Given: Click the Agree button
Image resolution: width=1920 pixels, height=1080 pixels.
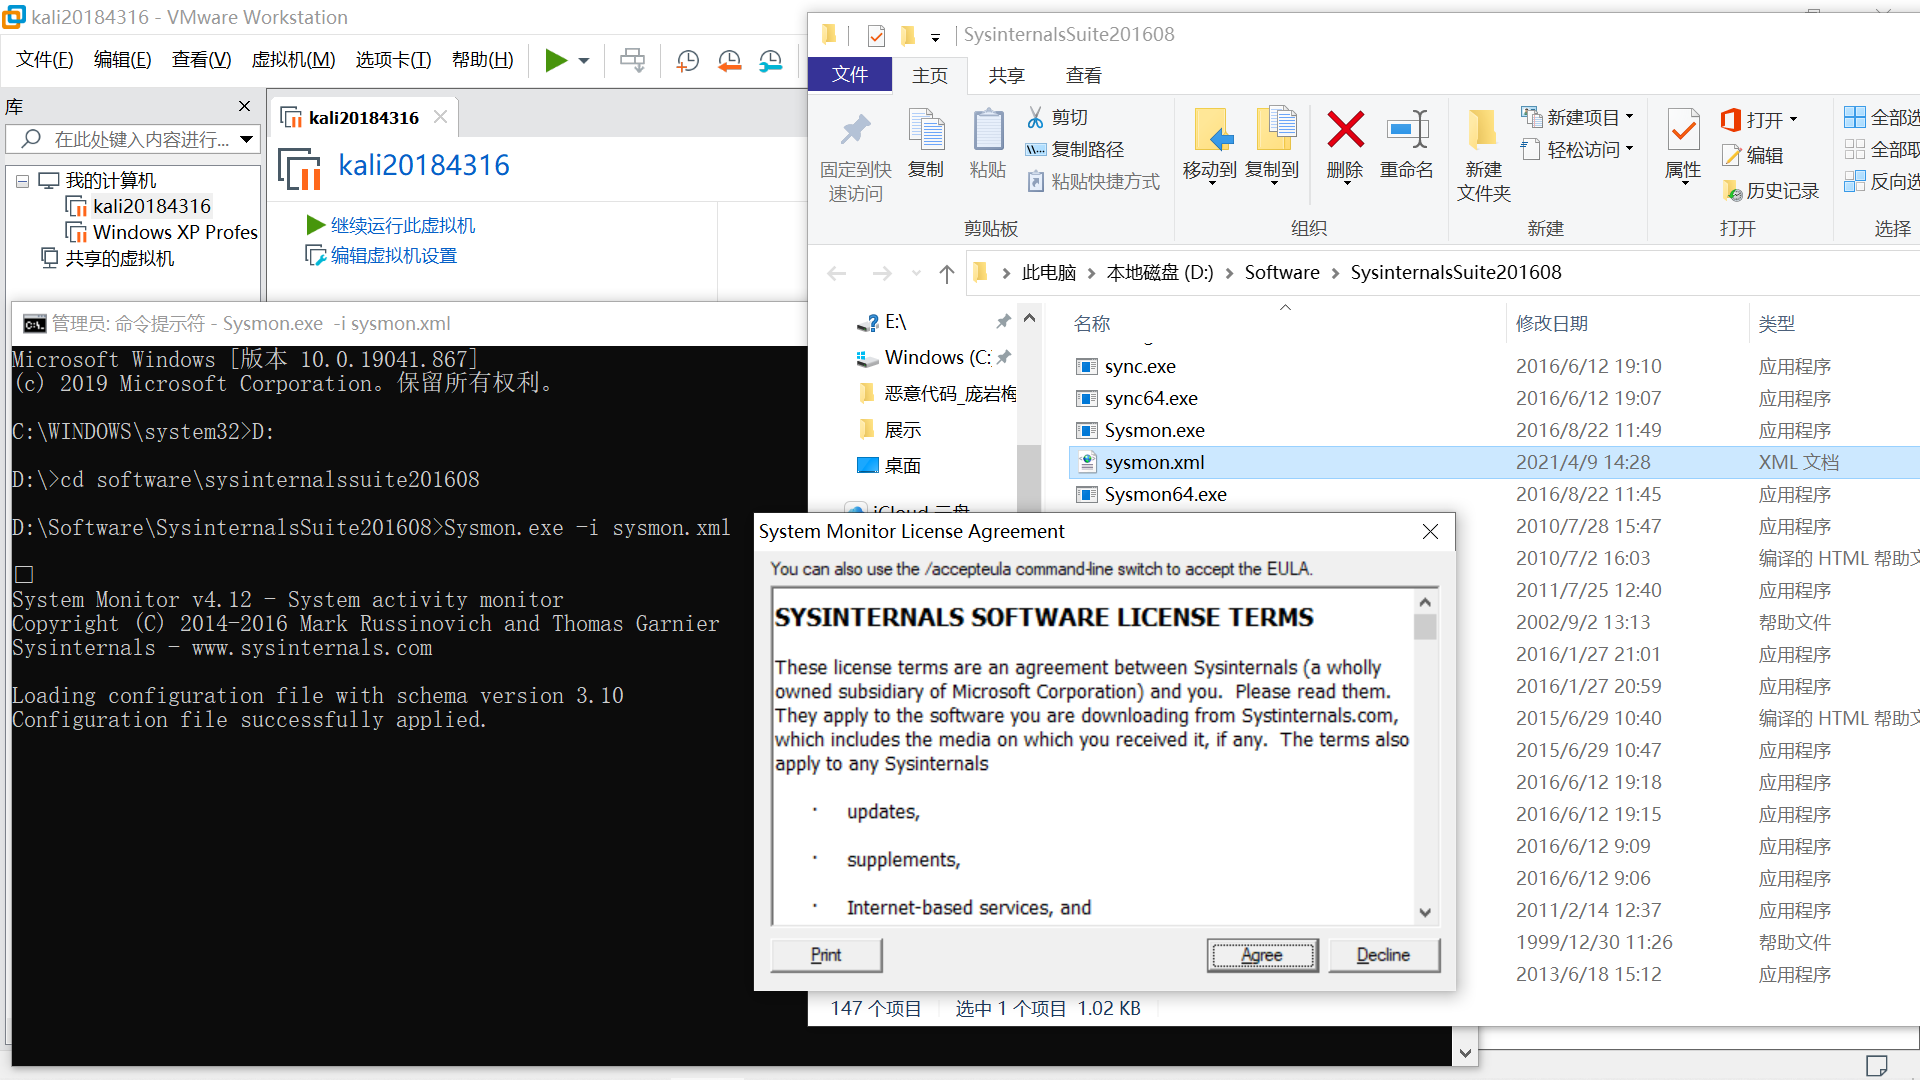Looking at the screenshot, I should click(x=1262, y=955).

★ ★ ★

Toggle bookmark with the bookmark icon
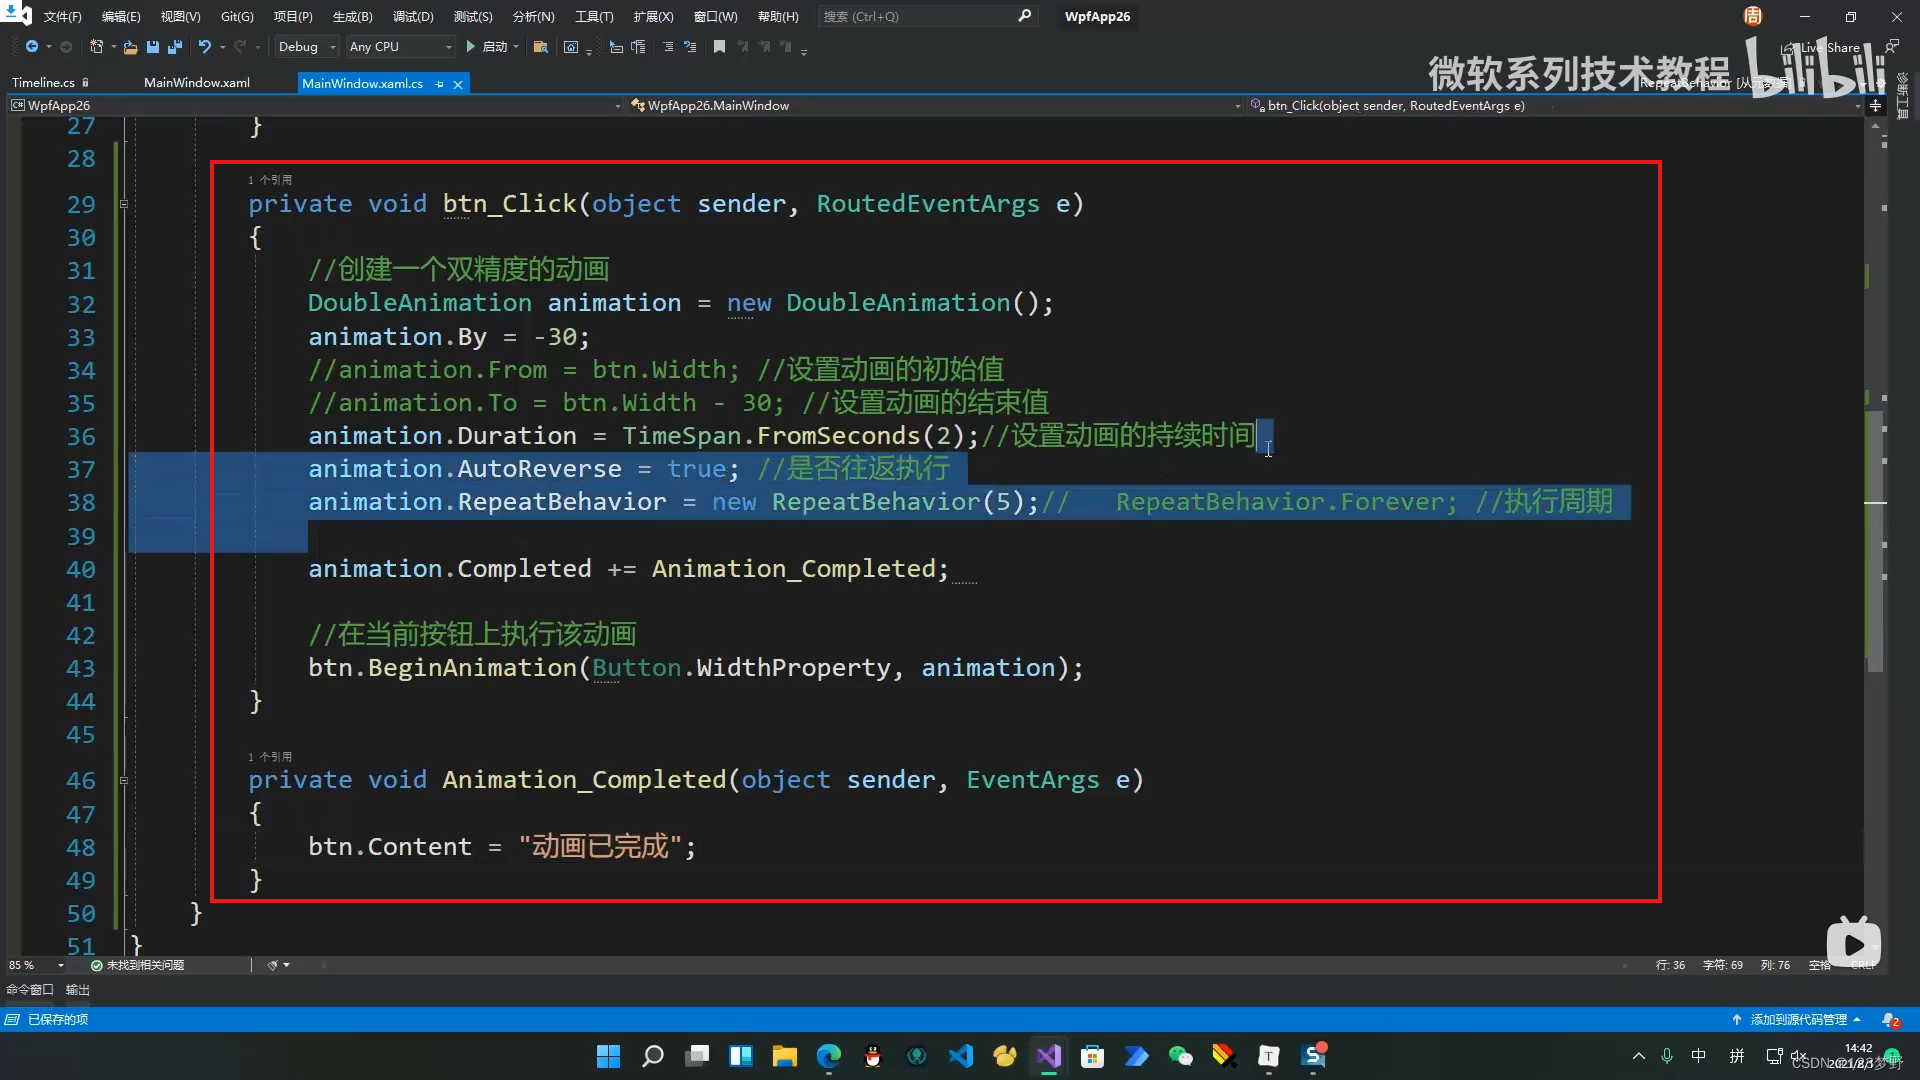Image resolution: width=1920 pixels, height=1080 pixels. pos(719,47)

★ ★ ★

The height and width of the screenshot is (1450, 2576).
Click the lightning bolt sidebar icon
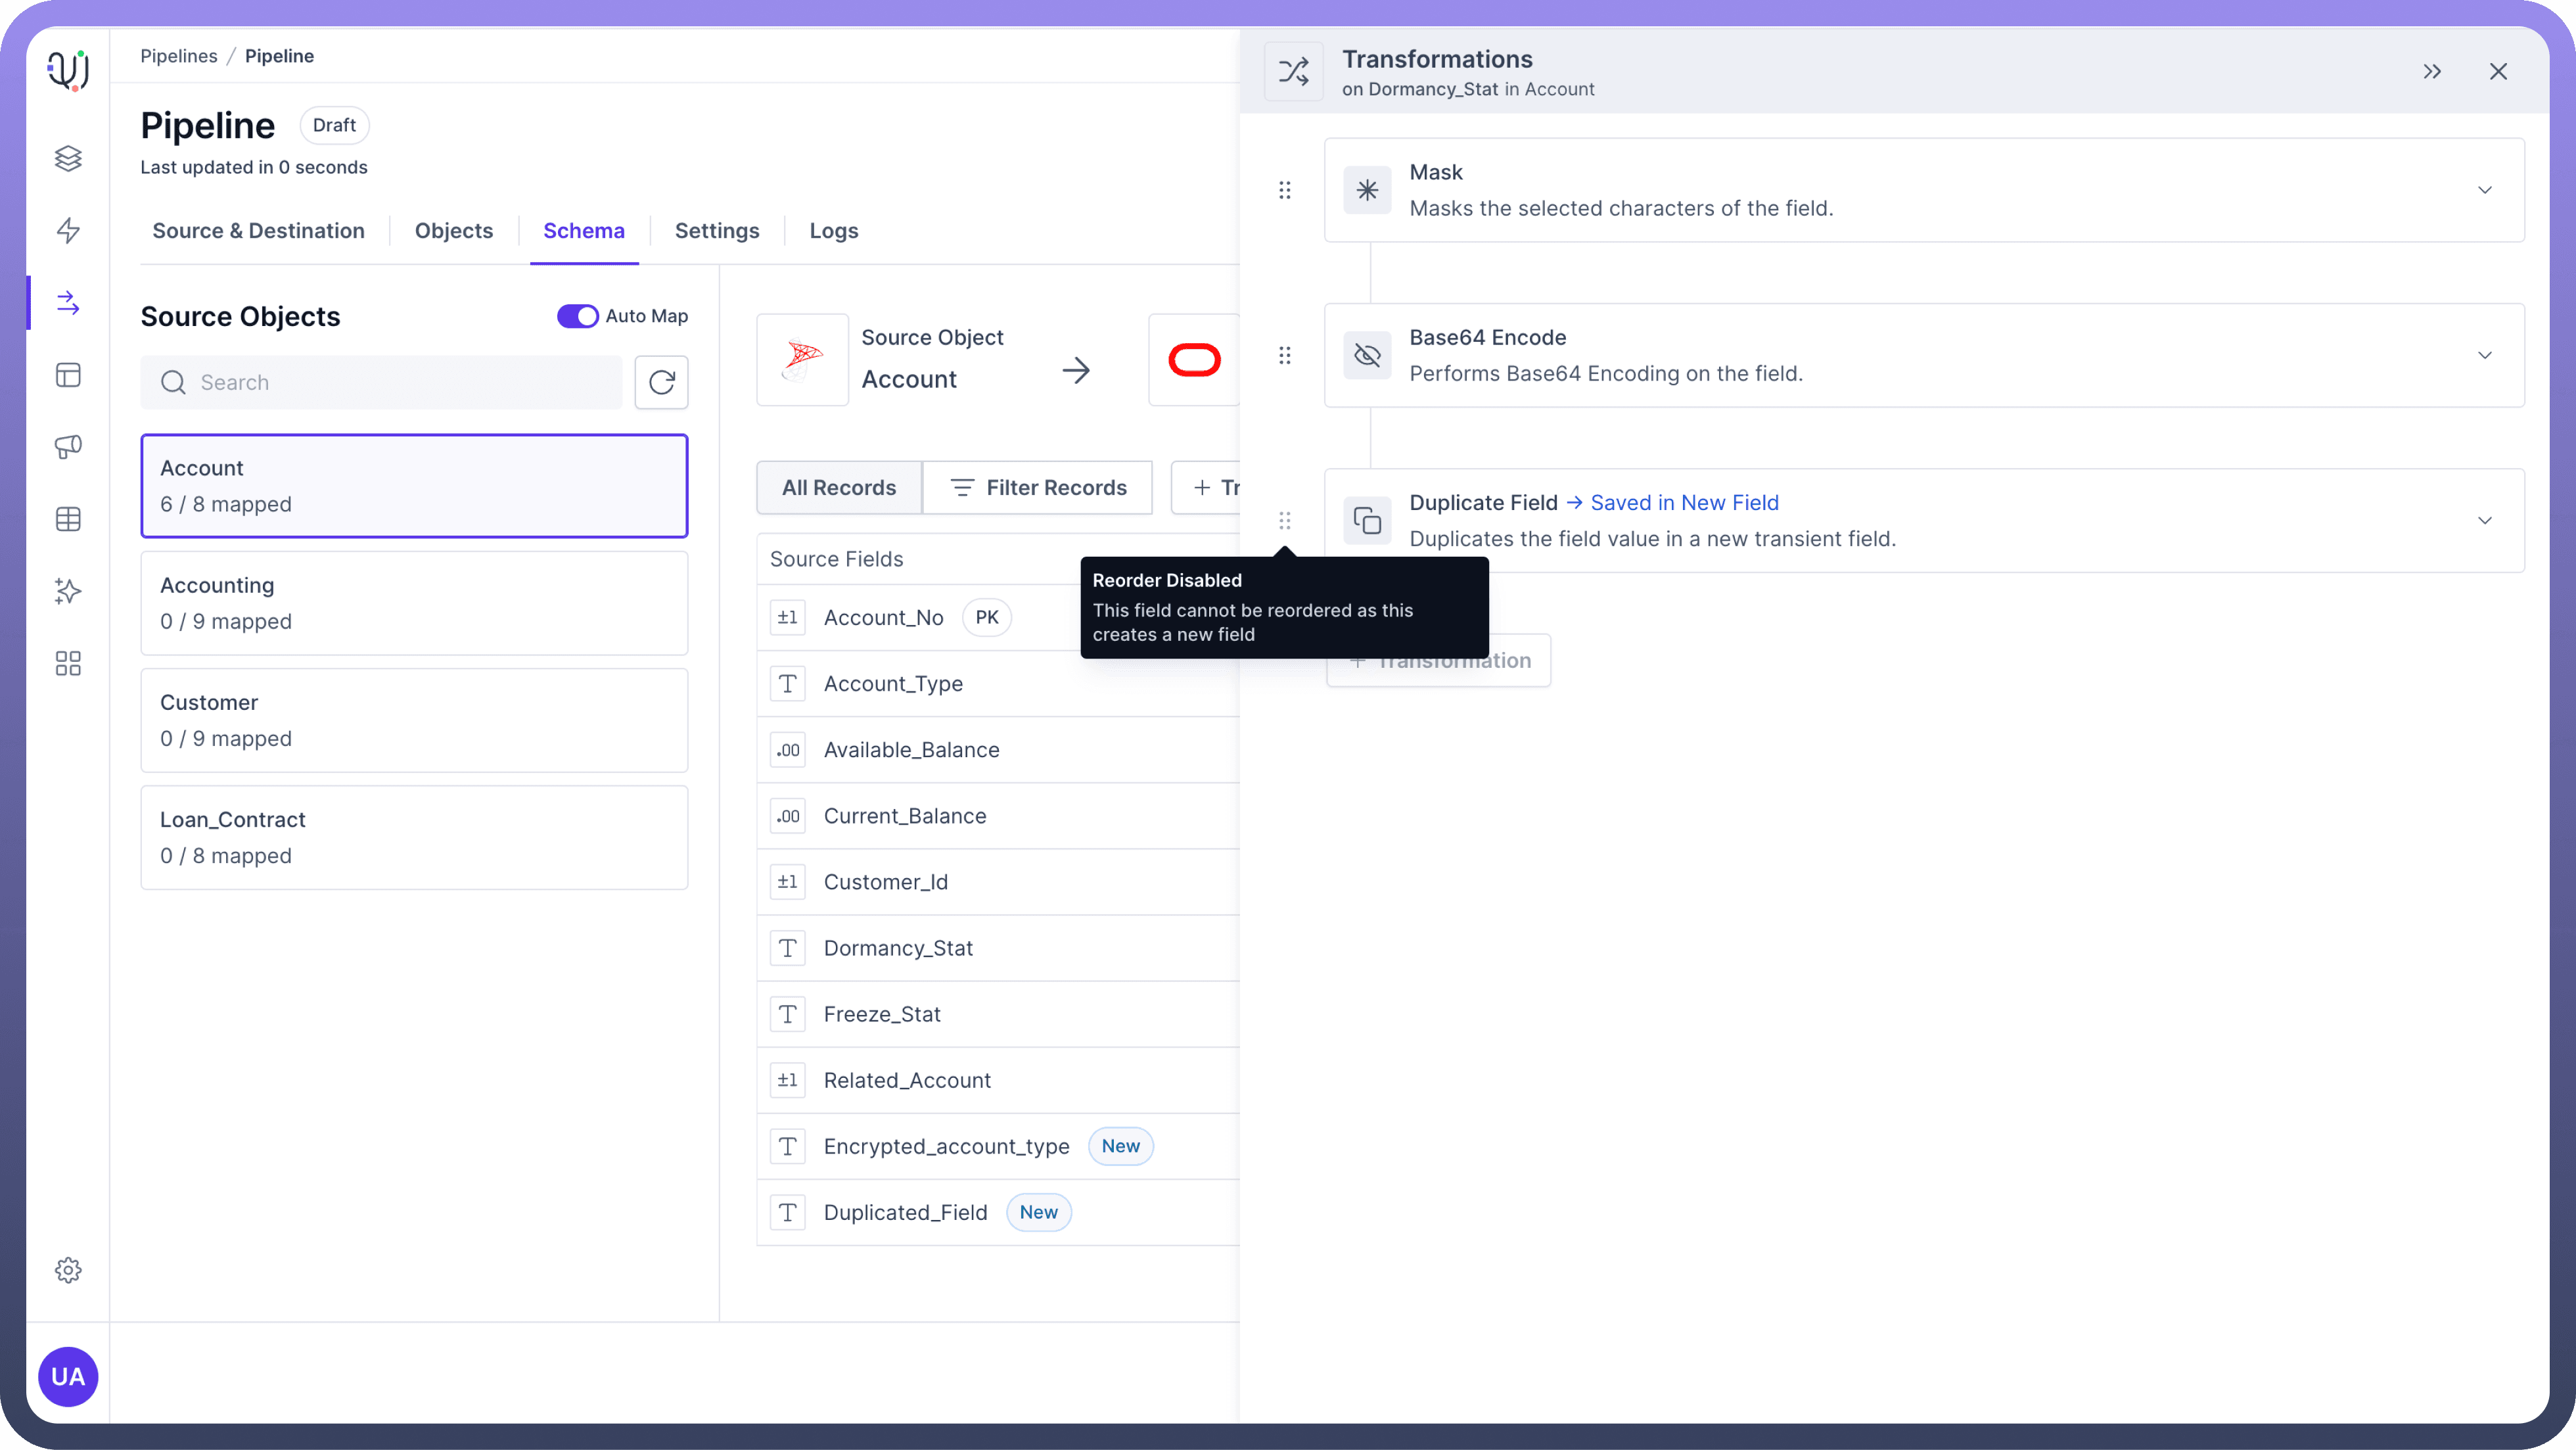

★ ★ ★

*INSTRUCTIONS FOR THE TASK*
What is needed is an exact copy of the lines above, from the one containing "The height and" through the one containing "Click the lightning bolt sidebar icon", with nothing added.

*EXERCISE RESPONSE*
The height and width of the screenshot is (1450, 2576).
Click the lightning bolt sidebar icon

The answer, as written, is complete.